Home / Latest News / Press releases / Spanish banks post profits of €3,993 million through March, up 15.3%

Consolidated income statement
Spanish banks recorded attributable profit of €3,993 million in the first quarter of 2018, representing an increase of 15.3% compared with the same period of the previous year. Lower provisioning needs and reduced expenses drove this growth.
In a scenario of very low, even negative, official interest rates in Europe and with an average balance sheet 2.7% lower than a year earlier, net interest income stood at €14,449 million in the first three months of 2018, a year-on-year decrease of 2.4%.
Lower gains on financial transactions and foreign exchange differences, around €530 million, were almost entirely offset by higher net fee and commission income and income from other operating results. As a result, gross income remained above €21,000 million through March, down 3.2%.

Operating expenses posted a slight year-on-year reduction of 0.8%, bringing the cost-to-income ratio to 49%, one percentage point higher than in the first quarter of the previous year.
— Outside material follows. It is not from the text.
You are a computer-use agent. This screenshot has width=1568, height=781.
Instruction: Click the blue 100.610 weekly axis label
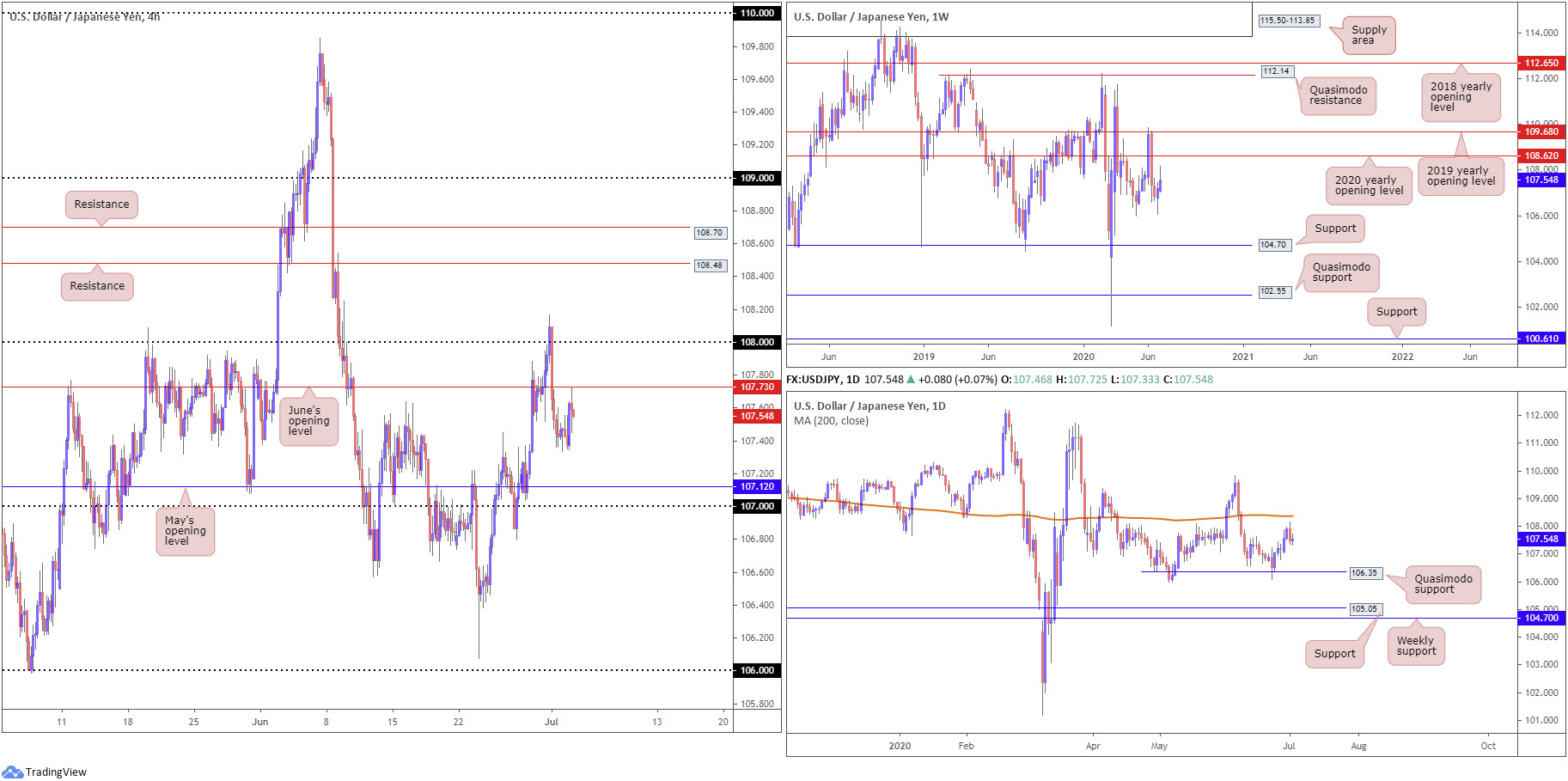coord(1541,339)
Loan-loss provisions, affected by the significant write-downs recorded by one institution in the first three months of 2017, fell by €1,146 million through March, a decrease of 22%.
Following a 17.6% increase in recognised income tax expense, profit for the period rose to €4,662 million, representing a return on average assets (ROA) of 0.74%, up seven basis points.
Non-controlling interests, affected by extraordinary results recognised at the start of 2017, fell by 27%, bringing attributable profit to €3,993 million, up 15.3%. Return on equity (ROE) reached 7.97% and, despite a 1.9% annual increase in average equity, exceeded the ratio a year earlier by 92 basis points.
Consolidated balance sheet
The aggregate consolidated balance sheets of Spanish banks stood at €2.53 trillion as of March 31, 2018, a 3% reduction (€79,000 million) compared with the same period of the previous year.
Among the main balance-sheet items, lending to customers fell by 3.6% to €1.48 trillion. The non-performing loan ratio declined by almost one percentage point to 4.6%, while the coverage ratio rose to 69% of doubtful assets, an increase of four percentage points.
Customer deposits, amounting to €1.37 trillion, fell by 2.5%, bringing the loans-to-deposits ratio (LtD, loan to deposits ratio) to 108%, compared with 110% a year earlier.
The remaining main balance-sheet headings, especially those related to fixed-income securities, also declined, and funding taken from central banks and credit institutions fell significantly to €47,000 million, representing just 1.9% of total assets.
Equity, affected by negative translation-difference reserves recognised in the second half of 2017 and, to a lesser extent, by the entry into force of IFRS 9, fell by 5.1%, but still accounts for 7.5% of total assets. The CET1 capital ratio stood at 11.3%, 53 basis points lower.